The transition to Apple silicon for Macs was not a painless one. While the new Apple-made CPUs are better, they also meant that, with Macs going ARM, there was no easy way to install Windows on your Mac anymore. So users quickly turned to the next best solution — virtualization. In this segment, Parallels is probably the best option, but you need to pay up to $119.99 a year in order to use it. VMware Fusion, its main competitor, seems to finally be catching up.
VMware Fusion, the version of the popular virtualization software VMware for Macs, has just released version 13.5. It’s packed with a lot of improvements that closes the functionality gap between VMware Fusion and Parallels. There’s now support for DirectX 11 3D graphics, something that represents a huge leap for graphics compatibility and gaming in the virtual machine. The update is also improving file transfers between the host machine and the virtual machine with support for drag and drop and copy/paste between both systems.
Perhaps the biggest improvement, however, is how easy the process of installing Windows 11 on the VM is getting. The fact that the computer is ARM-based means that you also need a copy of Windows 11 that works on ARM, which takes a bit more effort to hunt down than an ISO for your regular, run-of-the-mill x86 Windows 11. That’s why VMware Fusion is adding a “Get Windows” capability that will download ARM Windows 11 for you in addition to whatever display and networking drivers you might need. All you need to do is hit the “Get Windows” button while setting up the VM, and select your edition and language. VMware should do the rest for you.

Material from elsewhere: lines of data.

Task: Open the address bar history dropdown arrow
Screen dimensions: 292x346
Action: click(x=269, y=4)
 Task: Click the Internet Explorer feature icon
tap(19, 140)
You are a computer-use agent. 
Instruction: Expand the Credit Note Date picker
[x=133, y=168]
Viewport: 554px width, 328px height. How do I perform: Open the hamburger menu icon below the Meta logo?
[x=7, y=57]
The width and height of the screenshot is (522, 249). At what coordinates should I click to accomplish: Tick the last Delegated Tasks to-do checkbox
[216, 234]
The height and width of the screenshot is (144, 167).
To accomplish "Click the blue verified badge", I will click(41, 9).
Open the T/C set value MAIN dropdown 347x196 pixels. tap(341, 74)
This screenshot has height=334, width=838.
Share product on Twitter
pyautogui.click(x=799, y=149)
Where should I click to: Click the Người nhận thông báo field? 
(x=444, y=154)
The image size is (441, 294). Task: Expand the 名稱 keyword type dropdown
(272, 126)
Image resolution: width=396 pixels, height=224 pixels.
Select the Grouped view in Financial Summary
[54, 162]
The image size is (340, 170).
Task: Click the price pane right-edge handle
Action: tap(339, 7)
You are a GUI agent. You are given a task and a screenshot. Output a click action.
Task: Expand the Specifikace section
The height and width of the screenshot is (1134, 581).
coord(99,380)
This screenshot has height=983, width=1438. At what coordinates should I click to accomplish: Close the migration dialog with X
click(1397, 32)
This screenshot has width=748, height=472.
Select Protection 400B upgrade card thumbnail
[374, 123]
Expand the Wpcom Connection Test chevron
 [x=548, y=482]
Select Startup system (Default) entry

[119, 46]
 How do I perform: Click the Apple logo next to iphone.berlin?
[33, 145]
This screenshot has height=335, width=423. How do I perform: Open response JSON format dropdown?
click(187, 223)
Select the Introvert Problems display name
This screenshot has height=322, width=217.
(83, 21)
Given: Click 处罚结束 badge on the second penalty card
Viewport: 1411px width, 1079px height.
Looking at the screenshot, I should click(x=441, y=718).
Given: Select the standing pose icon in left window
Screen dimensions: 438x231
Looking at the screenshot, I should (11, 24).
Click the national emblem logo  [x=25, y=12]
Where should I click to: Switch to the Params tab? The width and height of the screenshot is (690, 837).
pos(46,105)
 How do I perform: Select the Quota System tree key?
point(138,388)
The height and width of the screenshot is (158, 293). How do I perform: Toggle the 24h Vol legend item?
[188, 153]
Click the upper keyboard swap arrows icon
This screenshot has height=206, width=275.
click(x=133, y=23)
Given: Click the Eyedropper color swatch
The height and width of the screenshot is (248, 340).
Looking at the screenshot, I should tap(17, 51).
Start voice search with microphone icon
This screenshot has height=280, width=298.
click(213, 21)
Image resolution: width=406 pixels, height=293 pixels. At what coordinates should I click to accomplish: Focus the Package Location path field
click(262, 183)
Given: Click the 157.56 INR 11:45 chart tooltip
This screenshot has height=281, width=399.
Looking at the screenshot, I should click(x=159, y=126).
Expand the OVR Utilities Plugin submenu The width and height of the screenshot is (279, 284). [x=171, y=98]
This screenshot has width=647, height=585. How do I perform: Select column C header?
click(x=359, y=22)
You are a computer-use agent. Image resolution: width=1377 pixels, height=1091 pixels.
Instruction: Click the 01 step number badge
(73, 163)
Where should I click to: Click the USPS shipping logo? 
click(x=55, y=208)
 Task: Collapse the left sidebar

With these improvements, VMware is much more competitive with Parallels, and while it’s probably not quite up there yet with the latter, future releases might just get things across the finish line. Make sure to check out VMware Fusion if you want to play around with Windows on your Apple silicon Mac — unlike Parallels, this is free for non-commercial use, and we cannot emphasize how huge of an advantage that is.